[指示]:
a - 審決文のうち「本願は、平成14年9月30日の出願で」で始まる段落を、主な事実を残して箇条書きにまとめてください。
b - 審決文について、次の問いに答えてください。
(i) 本件審判の請求についての結論は何か。
(ii) 本願発明は、何年何月何日に補正された明細書及び図面の記載から特定されているか。
(iii) 引用文献2とされている刊行物は何か。

[提供文章]:
════════════════
結論 本件審判の請求は、成り立たない。 
理由 第1 出願の経緯
本願は、平成14年9月30日の出願で、平成19年6月7日付けでなされた拒絶査定に対し、これを不服として、平成19年7月19日に拒絶査定不服審判が請求されたものであって、平成21年2月6日付けで拒絶理由通知がなされたものである。

第2 本願発明
本願の請求項1に係る発明(以下、「本願発明」という。)は、平成18年9月13日に補正された明細書及び図面の記載からみて、その特許請求の範囲の請求項1に記載された事項により特定される以下のとおりのものである。
「一端部に左右一対のファスニングテープを有し、このファスニングテープを当該紙おむつの他端部前面に設けられたフロントターゲットテープに止着することによって身体に装着する紙おむつにおいて、
前記フロントターゲットテープの中央部から左右対称位置に、前記ファスニングテープを止着する際の基準線とサイズ表示とを複数付し、前記フロントターゲットテープを着色して前記サイズ表示を白抜き印刷とするとともに、前記サイズ表示に各々対応させて異なる絵文字を付したことを特徴とする紙おむつ。」

第3 引用文献
平成21年2月6日付け拒絶理由通知で引用された本願出願前に頒布された刊行物である、特開2000-60899号公報(以下、「引用文献1」という。以下同様。)、特開平7-328069号公報(引用文献2)、実願昭61-114413号(実開昭63-19505号)のマイクロフィルム(引用文献3)には、それぞれ以下の事項が図面とともに記載されている。

<引用文献1>
(a)「【0012】使い捨ておむつ1は、透液性トップシート2と、不透液性バックシート3と、これらシート2,3のうちの少なくとも一方の内面に接合された吸液性コア4とで構成され、胴周り方向と交差する長手方向に前胴周り域20と、後胴周り域22と、これら両域20,22間に位置する股下域21とを有する。
════════════════
[提供資料]:
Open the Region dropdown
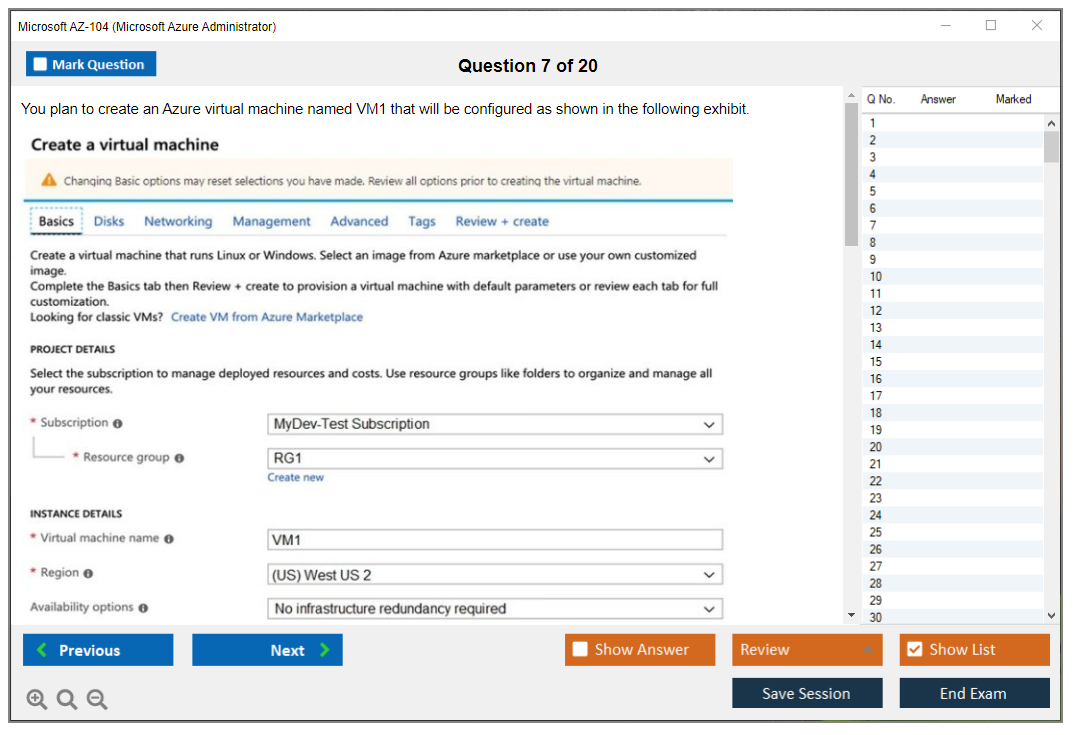1075x735 pixels. pyautogui.click(x=495, y=575)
════════════════
[各課題の解答]:
a -
- 平成14年9月30日:本願の出願
- 平成19年6月7日付け:拒絶査定
- 平成19年7月19日:拒絶査定不服審判の請求
- 平成21年2月6日付け:拒絶理由通知

b -
(i) 本件審判の請求は、成り立たない。
(ii) 平成18年9月13日
(iii) 特開平7-328069号公報